GitHub - refortif-ai/trt-weight-extractor

trt-model-dump

Extract weight tensors from any REFIT-enabled TensorRT .engine file — no ONNX file, no original model, no sidecar metadata required.

How it works

The tool uses TensorRT's IRefitter API and a refit-diff mapping technique to locate and extract every refittable weight from the engine binary:

Enumerate — Load the engine and call IRefitter.get_all_weights() to discover all refittable weight names, sizes, and dtypes.
Zero baseline — Refit every weight to zero and serialize the engine. This produces a known reference binary.
Marker injection — For each weight, inject sequential marker values [42, 43, ..., 42+N) (all other weights stay zero), refit, and serialize.
Diff & map — Compare the marked binary against the zeroed baseline using vectorized numpy operations. The marker values reveal the exact byte offsets and element ordering of each weight in the engine binary.
Extract — Read the actual weight values from the original (normalized) engine bytes at the mapped offsets.

Key details

Engine normalization: TRT may change the serialized length after a refit cycle. The tool re-serializes the original engine first to produce a stable reference format.
Float16 chunking: float16 can only represent integers exactly up to 2048, so large float16 weights are processed in chunks of 2048 elements each.
Fused constants: Some ONNX graph constants (attention scaling factors, GELU coefficients) get fused into TRT kernels and can't be extracted. These are detected and skipped with a warning.
All weights must be set: Without REFIT_INDIVIDUAL, TRT requires all weights to be provided before refit_cuda_engine().
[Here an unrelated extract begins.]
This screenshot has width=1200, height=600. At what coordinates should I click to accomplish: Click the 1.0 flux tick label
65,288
The tool sets all non-target weights to zero during each marker injection pass.

Requirements

NVIDIA GPU with CUDA support
TensorRT 10.x (Python bindings)
NumPy
safetensors (for .safetensors output)

For running the validation script, additionally:

PyTorch
ONNX
HuggingFace Transformers

Usage

Extract weights from an engine

# Dump to a single safetensors file
python trt_model_dump.py dump <engine.engine> -o weights.safetensors

# Dump to a compressed numpy archive
python trt_model_dump.py dump <engine.engine> -o weights.npz

# Dump to a directory of individual .npy files
python trt_model_dump.py dump <engine.engine> -o weights_dir/

# Verbose mode (prints weight names, sizes, dtypes)
python trt_model_dump.py dump <engine.engine> -o weights.safetensors -v

Arguments:

Argument	Description
`engine`	Path to the `.engine` file (must be built with `REFIT` flag)
`-o`, `--output`	Output path. Format is inferred from extension: `.safetensors`, `.npz`, or a directory path for individual `.npy` files
`-v`, `--verbose`	Print detailed info about each weight during extraction

Create a test engine (for development/validation)
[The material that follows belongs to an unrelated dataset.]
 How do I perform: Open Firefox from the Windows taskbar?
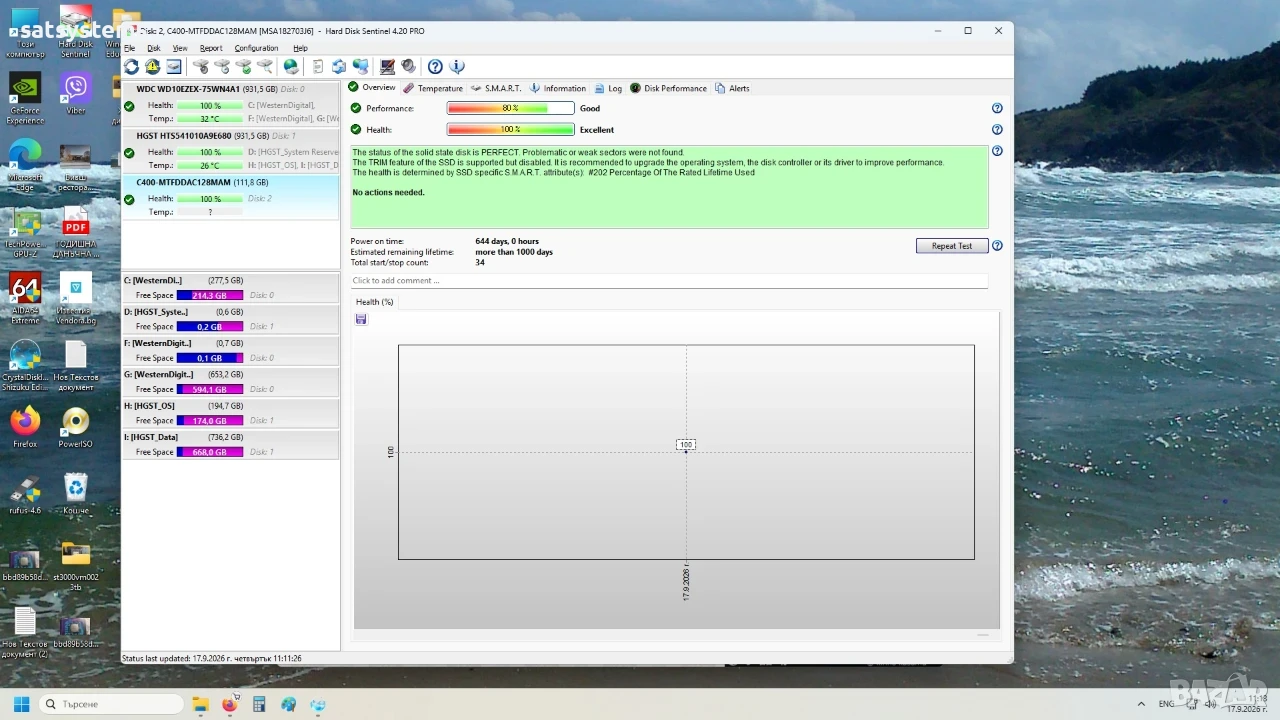pos(229,704)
# Build a REFIT-enabled engine from a tiny MLP model
python convert_hf_to_trt.py -o model.engine

# Keep the intermediate ONNX file
python convert_hf_to_trt.py -o model.engine --keep-onnx

Arguments:

Argument	Description
`-o`, `--output`	Output engine path (default: `model.engine`)
`--seq-len`	Sequence length for optimization profiles (default: 64)
`--keep-onnx`	Keep the intermediate ONNX file instead of deleting it

This also saves the PyTorch state dict as <name>_state_dict.pt alongside the engine for manual comparison.

Run end-to-end validation

This runs two tests:

TinyMLP — A custom 3-layer MLP (7,312 parameters, 6 weights). Creates the model, converts to TRT, extracts weights, and verifies bit-exact match against the original PyTorch state dict.
prajjwal1/bert-tiny — A real HuggingFace BERT model (4.4M parameters, 39 weights). Downloads from the Hub, converts to TRT, extracts, and verifies.
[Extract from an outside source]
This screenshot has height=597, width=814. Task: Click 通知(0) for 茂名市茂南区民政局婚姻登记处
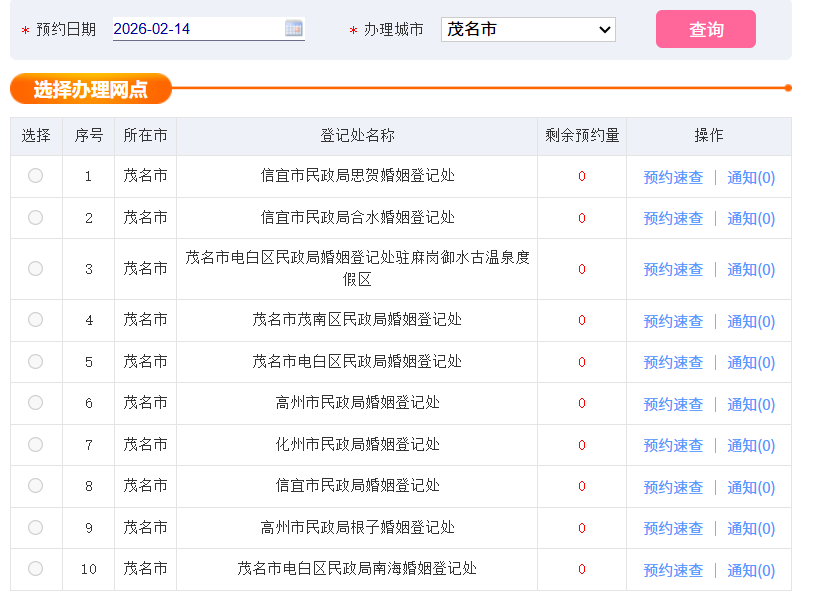[751, 320]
Both tests should report PASS with 0.00e+00 max error for every weight.

Constraints

REFIT flag required — The engine must have been built with trt.BuilderFlag.REFIT. Without this flag, the IRefitter API is unavailable and no weights can be extracted.
Only refittable weights — Weights that TRT fuses into optimized kernels (e.g., certain biases, layer norm parameters after fusion) are not exposed by the refitter and cannot be recovered.
Flat output — Extracted tensors are 1D (flat). The refitter API provides element count but not the original tensor shape. Shape recovery requires external knowledge of the model architecture.

Output formats

Format	Extension/Path	Description
SafeTensors	`.safetensors`	Single file, HuggingFace-compatible, memory-mappable
NumPy archive	`.npz`	Single compressed file with `np.savez`
NumPy directory	any directory path	One `.npy` file per weight (slashes in names replaced with `__`)

Project structure

trt-weight-extractor/
  SPEC.md                  # Design specification
  trt_model_dump.py        # Main extraction tool (the only file that matters)
  convert_hf_to_trt.py     # Test utility: HF model -> ONNX -> REFIT TRT engine
  validate.py              # End-to-end validation script

Example output

$ python trt_model_dump.py dump model.engine -o weights.safetensors -v
Loading engine from model.engine...
Found 6 refittable weights
  net.4.bias: size=16, dtype=<class 'numpy.float32'>
  net.2.bias: size=64, dtype=<class 'numpy.float32'>
  net.0.bias: size=64, dtype=<class 'numpy.float32'>
  net.2.weight: size=4096, dtype=<class 'numpy.float32'>
  net.4.weight: size=1024, dtype=<class 'numpy.float32'>
  net.0.weight: size=2048, dtype=<class 'numpy.float32'>
Normalizing engine format...
Creating zeroed baseline...
  Baseline created in 0.03s
Extracting weights...
  [1/6] net.4.bias: 16 elements, 0.02s
  [2/6] net.2.bias: 64 elements, 0.02s
  [3/6] net.0.bias: 64 elements, 0.02s
  [4/6] net.2.weight: 4096 elements, 0.03s
  [5/6] net.4.weight: 1024 elements, 0.02s
  [6/6] net.0.weight: 2048 elements, 0.02s
Saved to weights.safetensors (safetensors)
Done! Extracted 6 weights to weights.safetensors